Ken took us out on the first day to show us how to pound the carosnite, demonstrate the proper labeling methods, and explain the proper placement etc. He poked fun when we would get out and check shallow stream crossings or put the truck in 4-wheel drive. Apparently, we are more cautious than the average forest service employee, but he didn’t mind. The two of us would switch off driving and navigating. There are an ungodly number of roads traversing in and around the forest. Most of them unauthorized, so finding the designated route became a guess and check- hot and cold game with the GPS.
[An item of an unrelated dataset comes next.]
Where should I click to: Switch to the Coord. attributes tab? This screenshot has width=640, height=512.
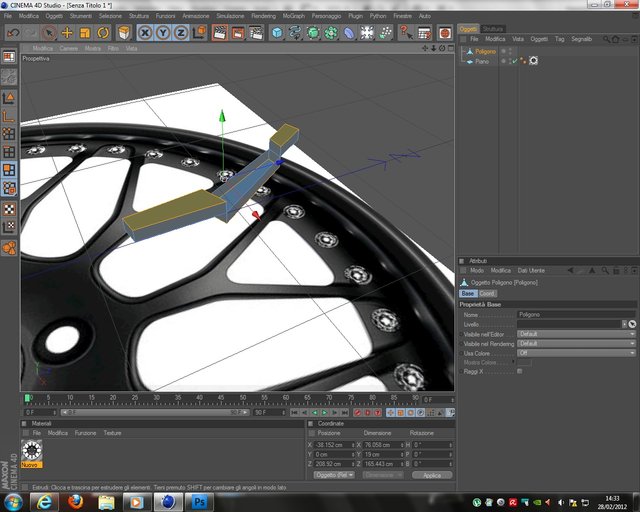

Our most exciting story of the excursion shadows the fact that we saw some of the most beautiful country, visited amazing campsites and enjoyed the thrill of stepping foot, for the first time, on the Continental Divide Trail (CDT). Nina spotted, galloping in the distance, (dum da DA)… A MOOSE!! The gate, size shape and color distinguished the beast from anything we had ever seen before. Its legs were so long that it simply walked/stepped over a 4 foot barbwire cow fence and lifted its hind legs over together without a thought. How Cool! We wished we could have been closer, but the gal was moving through the sage and we heard coyotes howling from its presence. We were both really hoping to see the northwestern king of big game and we did! Wahoo!
It was a great opportunity to see a lot of the forest, visit a few new campgrounds and sleep in a house. A half hitch of something new and heavily reliant on navigation skills was enjoyable. We are getting pretty good at planning routes, reading the map and GPS simultaneously and can rock crawl the truck over some serious terrain.